Medsafe Logo


INFORMATION FOR HEALTH PROFESSIONALS

Home  |  Consumers  |  Health Professionals  |  Regulatory  |  Other  |  Hot Topics  |  Search

Data Sheet

APO-GLIBENCLAMIDE

Glibenclamide
2.5mg and 5mg tablets BP

Presentation

APO-GLIBENCLAMIDE 2.5mg tablets are white, round, flat faced with bevelled edges, 6.5mm in diameter, identified APO above score line 2.5 on one side. Each tablet contains 2.5mg glibenclamide and typically weighs 80mg.
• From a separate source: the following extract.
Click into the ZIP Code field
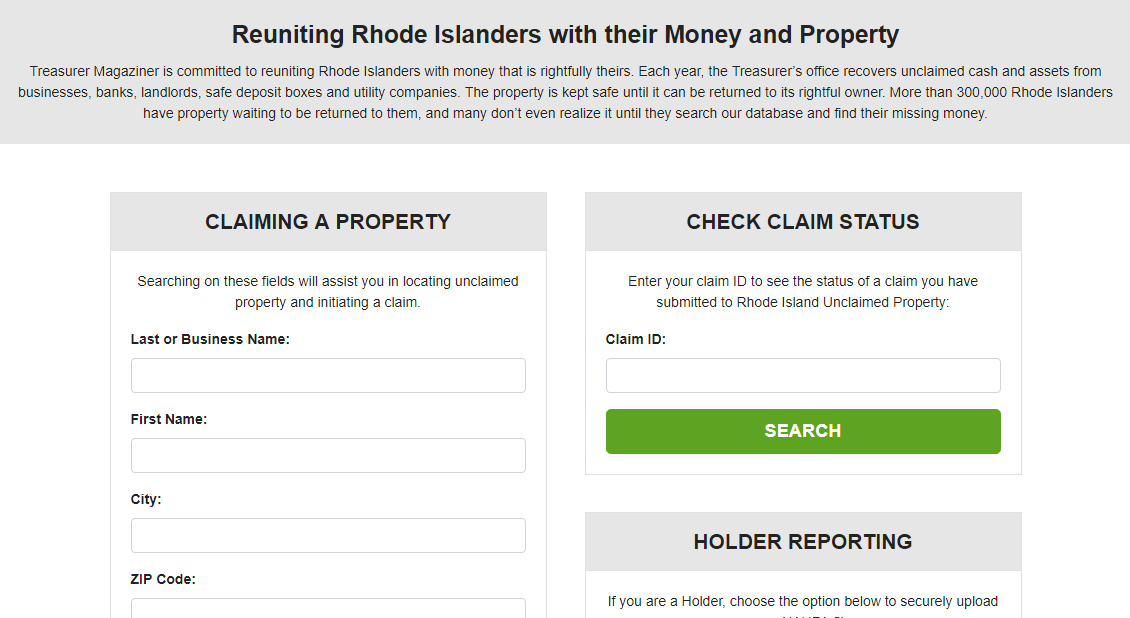The height and width of the screenshot is (618, 1130). [328, 608]
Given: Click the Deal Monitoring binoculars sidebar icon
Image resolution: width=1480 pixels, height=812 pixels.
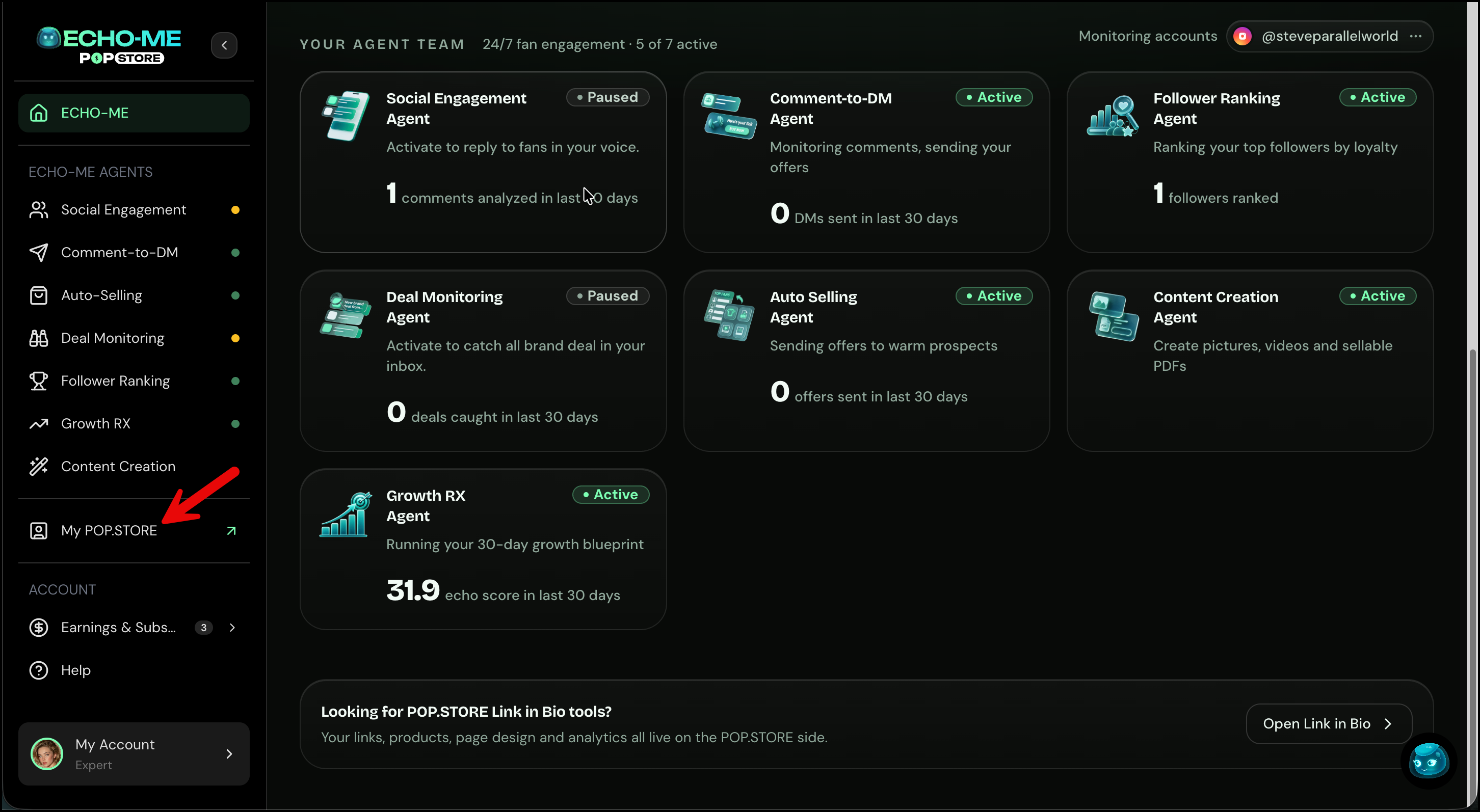Looking at the screenshot, I should pos(39,338).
APO-GLIBENCLAMIDE 5mg tablets are white, 10.3mm x 5.15mm capsule shaped, flat faced with bevelled edges, scored on one side, identified by APO 5 on the other side. Each tablet contains 5mg glibenclamide and typically weighs 160mg.

Uses

Actions

Glibenclamide is a potent oral sulphonylurea hypoglycaemic agent. It lowers blood glucose concentration in diabetic and non-diabetic patients by stimulating the release of insulin from the pancreas which requires functioning beta cells. It acts in concert with glucose (improved sensitivity of beta cells to physiological glucose stimulus) and leads to an insulin secretion in the rhythm of meals. Other mechanisms of the hypoglycaemic action associated with short-term therapy appear to include reduction of basal hepatic glucose production and enhancement of peripheral insulin action at postreceptor sites.
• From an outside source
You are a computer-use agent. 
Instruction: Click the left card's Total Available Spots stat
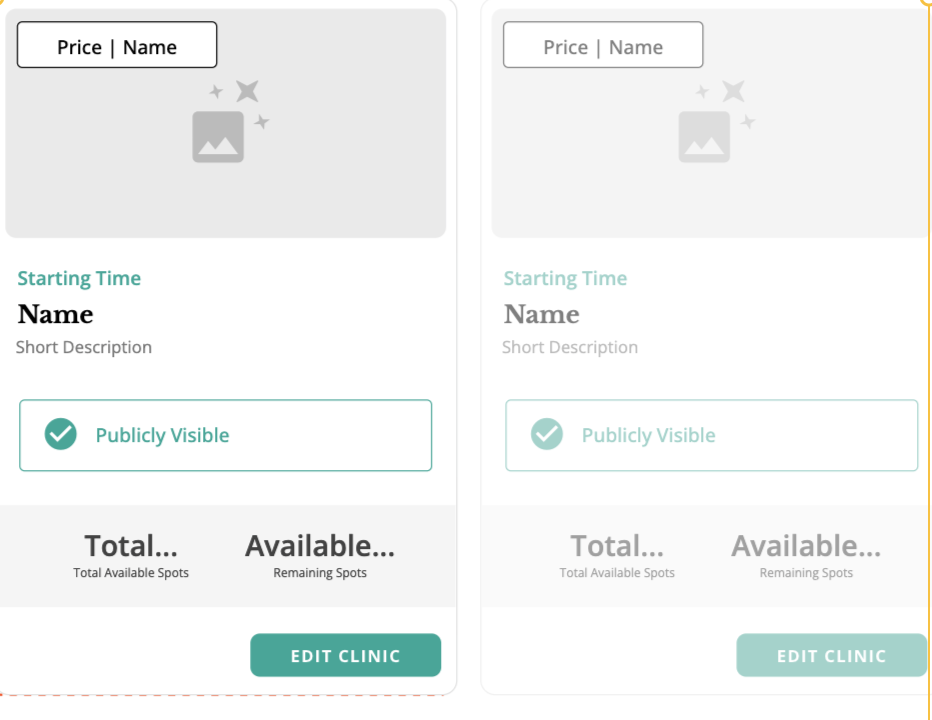[131, 555]
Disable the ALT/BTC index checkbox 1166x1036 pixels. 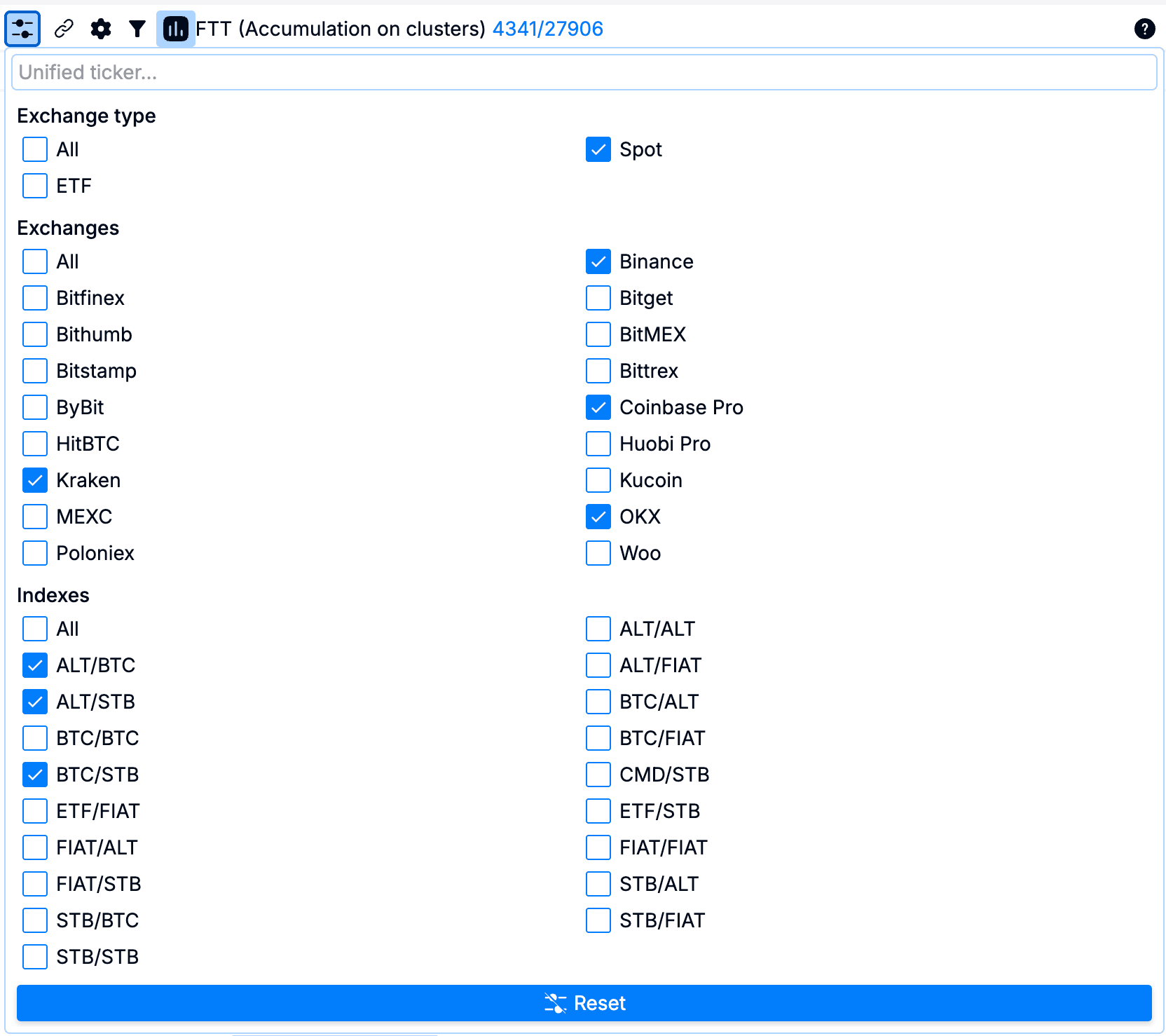coord(35,665)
With prolonged therapy there tends to be a gradual decline in insulin secretion but the glibenclamide-induced improvement in glucose tolerance persists. Extrapancreatic effects appear to substantially contribute to the hypoglycaemic action during long term therapy. The principle mechanism appears to be due to inhibition of hepatic glucose production and enhanced peripheral sensitivity to insulin.

Glibenclamide also exerts a direct inhibitory effect on glucagon producing alpha cells of the pancreas and increases the release of somatostatin. These two pancreatic non-beta cell actions may only play a minor clinical role.
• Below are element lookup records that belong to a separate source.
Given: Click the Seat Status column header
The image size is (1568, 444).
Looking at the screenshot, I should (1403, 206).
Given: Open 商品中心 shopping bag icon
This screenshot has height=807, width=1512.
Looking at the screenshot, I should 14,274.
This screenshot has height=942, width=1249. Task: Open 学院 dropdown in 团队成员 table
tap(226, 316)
Glibenclamide can also produce a mild diuresis by enhancing renal free water clearance through an unclearly defined action.

Pharmacokinetics

Glibenclamide is readily and almost completely absorbed (approximately 85%) from the gastrointestinal tract after oral administration. Food does not appear to affect the rate and extent of absorption. Glibenclamide is 99% bound to plasma proteins. Binding is non-ionic, so that unlike many other sulphonylureas glibenclamide is unlikely to be displaced from binding sites by other highly protein bound agents.

The volume of distribution of glibenclamide at steady state averages 0.125L/kg. Glibenclamide is completely metabolised and the break down takes place by the hydroxylation of the cyclohexyl group. The major metabolite is the 4-trans-hydroxy derivative and the 3-cis-hydroxy derivative also occurs. A third metabolite has been isolated but not identified. The mean metabolism half-life and the mean elimination half-life are very similar and it can be concluded that the metabolites are not stored in the body and are promptly excreted. This conclusion is confirmed by the high renal clearance of the principle metabolite. The metabolites have practically no hypoglycaemic action.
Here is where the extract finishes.